Lack of substantiation of MDS Section GG is frequently a citation among medical review findings, especially from Managed Care audit contractors. In absence of GG supporting documentation, reviewers will determine a resident’s function score to be consistent with independent performance. Tips for improving GG documentation follow.
- Designate a process for recording resident performance, considering:
- Timeliness for data collection
- Should occur within the initial 3 days of the stay, or the ARD and 2 days prior
- Should happen prior to benefit of treatment intervention
- Source documentation for data collection
- Should be collaborative in nature through interview of resident, family and staff
- Should assure all items have been addressed and are reflected in documentation
- Should be recorded by IDT members with a demonstrated understanding of definitions and coding of each task
- Timeliness for data collection
- Identify a means for assessing usual performance, considering:
- Documentation (e.g., signed/dated summary by IDT members whose scope of practice includes assessment capacity)
- Timeliness (e.g., by conclusion of Day 3)

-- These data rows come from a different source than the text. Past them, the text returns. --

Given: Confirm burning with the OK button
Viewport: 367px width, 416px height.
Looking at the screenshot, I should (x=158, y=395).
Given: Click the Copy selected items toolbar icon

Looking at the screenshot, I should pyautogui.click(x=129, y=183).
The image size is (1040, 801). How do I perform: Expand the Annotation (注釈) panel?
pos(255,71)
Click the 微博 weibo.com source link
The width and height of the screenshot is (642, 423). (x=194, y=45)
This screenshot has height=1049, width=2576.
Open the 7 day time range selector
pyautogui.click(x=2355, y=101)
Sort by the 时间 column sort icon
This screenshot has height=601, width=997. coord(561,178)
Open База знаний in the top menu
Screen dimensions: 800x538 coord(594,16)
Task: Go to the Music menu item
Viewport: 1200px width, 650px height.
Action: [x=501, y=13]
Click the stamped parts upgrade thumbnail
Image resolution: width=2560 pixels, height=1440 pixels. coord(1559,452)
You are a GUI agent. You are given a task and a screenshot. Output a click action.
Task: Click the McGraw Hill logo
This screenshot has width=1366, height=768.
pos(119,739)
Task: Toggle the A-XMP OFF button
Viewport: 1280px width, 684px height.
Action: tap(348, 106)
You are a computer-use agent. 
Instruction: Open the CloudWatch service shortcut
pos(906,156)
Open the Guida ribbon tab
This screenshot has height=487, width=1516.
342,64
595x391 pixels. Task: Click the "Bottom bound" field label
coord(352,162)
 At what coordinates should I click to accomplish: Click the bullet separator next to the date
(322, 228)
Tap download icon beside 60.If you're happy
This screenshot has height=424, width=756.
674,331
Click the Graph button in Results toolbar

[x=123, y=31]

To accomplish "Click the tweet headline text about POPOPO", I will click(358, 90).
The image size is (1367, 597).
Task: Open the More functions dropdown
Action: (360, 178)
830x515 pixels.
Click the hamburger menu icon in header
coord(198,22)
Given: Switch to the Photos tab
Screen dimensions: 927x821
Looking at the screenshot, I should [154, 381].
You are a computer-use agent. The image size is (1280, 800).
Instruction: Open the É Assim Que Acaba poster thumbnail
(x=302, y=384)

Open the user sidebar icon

- Ensure accuracy of values captured in Section GG
- Review scores recorded in MDS Section GG against the signed/dated assessment
- Confirm all values are supported by source documentation
- Verify source documentation and assessment are contained within the Electronic Medical Record for ease of location in event of an audit
As review of GG items is often a quick win for medical review contractors, taking time to solidify processes and documentation tools will contribute to audit success.